▶ _Required work_:
Every entry below is to be copied exactly, with nothing left out.

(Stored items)
#####

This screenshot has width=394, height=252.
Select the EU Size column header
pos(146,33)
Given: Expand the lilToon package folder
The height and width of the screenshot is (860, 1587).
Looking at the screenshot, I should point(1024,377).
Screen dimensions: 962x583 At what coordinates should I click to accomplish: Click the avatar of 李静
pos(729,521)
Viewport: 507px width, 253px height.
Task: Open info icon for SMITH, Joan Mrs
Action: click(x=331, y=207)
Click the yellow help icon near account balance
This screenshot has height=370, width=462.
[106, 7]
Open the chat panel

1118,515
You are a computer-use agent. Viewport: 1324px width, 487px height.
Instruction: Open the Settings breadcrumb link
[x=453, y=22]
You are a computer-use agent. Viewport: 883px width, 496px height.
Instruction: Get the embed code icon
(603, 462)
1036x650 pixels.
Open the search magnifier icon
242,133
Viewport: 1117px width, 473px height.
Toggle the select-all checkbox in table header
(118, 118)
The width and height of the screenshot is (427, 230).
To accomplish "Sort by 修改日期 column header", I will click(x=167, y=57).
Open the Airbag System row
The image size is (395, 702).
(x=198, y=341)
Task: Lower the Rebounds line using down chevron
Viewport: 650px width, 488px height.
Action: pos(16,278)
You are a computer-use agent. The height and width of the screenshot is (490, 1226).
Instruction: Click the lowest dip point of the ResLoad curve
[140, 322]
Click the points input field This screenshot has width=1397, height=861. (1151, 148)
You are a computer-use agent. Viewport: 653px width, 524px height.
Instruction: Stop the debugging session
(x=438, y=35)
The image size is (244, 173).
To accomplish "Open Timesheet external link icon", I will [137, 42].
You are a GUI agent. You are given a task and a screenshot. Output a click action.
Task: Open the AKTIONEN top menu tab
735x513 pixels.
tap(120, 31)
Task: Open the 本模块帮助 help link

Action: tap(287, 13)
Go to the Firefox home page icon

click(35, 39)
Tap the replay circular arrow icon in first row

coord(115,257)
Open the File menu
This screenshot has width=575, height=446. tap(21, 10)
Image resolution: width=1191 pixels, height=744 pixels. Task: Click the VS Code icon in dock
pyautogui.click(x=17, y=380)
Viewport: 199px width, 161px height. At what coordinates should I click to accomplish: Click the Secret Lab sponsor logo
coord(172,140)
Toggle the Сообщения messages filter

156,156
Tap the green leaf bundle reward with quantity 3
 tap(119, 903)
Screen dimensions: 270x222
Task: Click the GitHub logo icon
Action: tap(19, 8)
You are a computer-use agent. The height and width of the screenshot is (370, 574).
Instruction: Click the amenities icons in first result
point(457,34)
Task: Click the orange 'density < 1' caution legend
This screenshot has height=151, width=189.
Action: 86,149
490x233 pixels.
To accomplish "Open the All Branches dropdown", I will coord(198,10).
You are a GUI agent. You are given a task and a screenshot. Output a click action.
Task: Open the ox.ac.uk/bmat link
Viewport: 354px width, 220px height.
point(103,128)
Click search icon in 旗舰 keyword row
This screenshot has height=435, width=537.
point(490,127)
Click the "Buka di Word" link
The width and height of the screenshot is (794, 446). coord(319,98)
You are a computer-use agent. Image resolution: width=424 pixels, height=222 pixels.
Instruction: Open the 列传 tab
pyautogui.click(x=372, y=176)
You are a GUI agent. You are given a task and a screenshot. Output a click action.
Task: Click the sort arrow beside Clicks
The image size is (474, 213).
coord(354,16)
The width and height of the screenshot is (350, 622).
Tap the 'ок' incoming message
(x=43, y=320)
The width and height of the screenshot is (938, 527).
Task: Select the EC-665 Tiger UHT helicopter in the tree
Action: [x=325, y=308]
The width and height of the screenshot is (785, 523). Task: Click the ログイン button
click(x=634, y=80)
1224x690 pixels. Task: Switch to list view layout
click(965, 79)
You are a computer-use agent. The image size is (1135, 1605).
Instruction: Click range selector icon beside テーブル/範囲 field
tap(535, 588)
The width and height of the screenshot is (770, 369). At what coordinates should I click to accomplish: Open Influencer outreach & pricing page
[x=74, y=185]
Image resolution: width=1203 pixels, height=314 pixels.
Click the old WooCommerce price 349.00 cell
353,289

#####

▶ _Solution for this task_:
This screenshot has width=394, height=252.
Select the EU Size column header
pos(146,33)
Given: Expand the lilToon package folder
The height and width of the screenshot is (860, 1587).
Looking at the screenshot, I should point(1024,377).
Screen dimensions: 962x583 At what coordinates should I click to accomplish: Click the avatar of 李静
pos(729,521)
Viewport: 507px width, 253px height.
Task: Open info icon for SMITH, Joan Mrs
Action: click(x=331, y=207)
Click the yellow help icon near account balance
This screenshot has height=370, width=462.
[106, 7]
Open the chat panel

1118,515
You are a computer-use agent. Viewport: 1324px width, 487px height.
Instruction: Open the Settings breadcrumb link
[x=453, y=22]
You are a computer-use agent. Viewport: 883px width, 496px height.
Instruction: Get the embed code icon
(603, 462)
1036x650 pixels.
Open the search magnifier icon
242,133
Viewport: 1117px width, 473px height.
Toggle the select-all checkbox in table header
(118, 118)
The width and height of the screenshot is (427, 230).
To accomplish "Sort by 修改日期 column header", I will click(x=167, y=57).
Open the Airbag System row
The image size is (395, 702).
(x=198, y=341)
Task: Lower the Rebounds line using down chevron
Viewport: 650px width, 488px height.
Action: pos(16,278)
You are a computer-use agent. The height and width of the screenshot is (490, 1226).
Instruction: Click the lowest dip point of the ResLoad curve
[140, 322]
Click the points input field This screenshot has width=1397, height=861. (1151, 148)
You are a computer-use agent. Viewport: 653px width, 524px height.
Instruction: Stop the debugging session
(x=438, y=35)
The image size is (244, 173).
To accomplish "Open Timesheet external link icon", I will [137, 42].
You are a GUI agent. You are given a task and a screenshot. Output a click action.
Task: Open the AKTIONEN top menu tab
735x513 pixels.
tap(120, 31)
Task: Open the 本模块帮助 help link

Action: tap(287, 13)
Go to the Firefox home page icon

click(35, 39)
Tap the replay circular arrow icon in first row

coord(115,257)
Open the File menu
This screenshot has width=575, height=446. tap(21, 10)
Image resolution: width=1191 pixels, height=744 pixels. Task: Click the VS Code icon in dock
pyautogui.click(x=17, y=380)
Viewport: 199px width, 161px height. At what coordinates should I click to accomplish: Click the Secret Lab sponsor logo
coord(172,140)
Toggle the Сообщения messages filter

156,156
Tap the green leaf bundle reward with quantity 3
 tap(119, 903)
Screen dimensions: 270x222
Task: Click the GitHub logo icon
Action: tap(19, 8)
You are a computer-use agent. The height and width of the screenshot is (370, 574).
Instruction: Click the amenities icons in first result
point(457,34)
Task: Click the orange 'density < 1' caution legend
This screenshot has height=151, width=189.
Action: 86,149
490x233 pixels.
To accomplish "Open the All Branches dropdown", I will coord(198,10).
You are a GUI agent. You are given a task and a screenshot. Output a click action.
Task: Open the ox.ac.uk/bmat link
Viewport: 354px width, 220px height.
point(103,128)
Click search icon in 旗舰 keyword row
This screenshot has height=435, width=537.
point(490,127)
Click the "Buka di Word" link
The width and height of the screenshot is (794, 446). coord(319,98)
You are a computer-use agent. Image resolution: width=424 pixels, height=222 pixels.
Instruction: Open the 列传 tab
pyautogui.click(x=372, y=176)
You are a GUI agent. You are given a task and a screenshot. Output a click action.
Task: Click the sort arrow beside Clicks
The image size is (474, 213).
coord(354,16)
The width and height of the screenshot is (350, 622).
Tap the 'ок' incoming message
(x=43, y=320)
The width and height of the screenshot is (938, 527).
Task: Select the EC-665 Tiger UHT helicopter in the tree
Action: [x=325, y=308]
The width and height of the screenshot is (785, 523). Task: Click the ログイン button
click(x=634, y=80)
1224x690 pixels. Task: Switch to list view layout
click(965, 79)
You are a computer-use agent. The image size is (1135, 1605).
Instruction: Click range selector icon beside テーブル/範囲 field
tap(535, 588)
The width and height of the screenshot is (770, 369). At what coordinates should I click to accomplish: Open Influencer outreach & pricing page
[x=74, y=185]
Image resolution: width=1203 pixels, height=314 pixels.
Click the old WooCommerce price 349.00 cell
353,289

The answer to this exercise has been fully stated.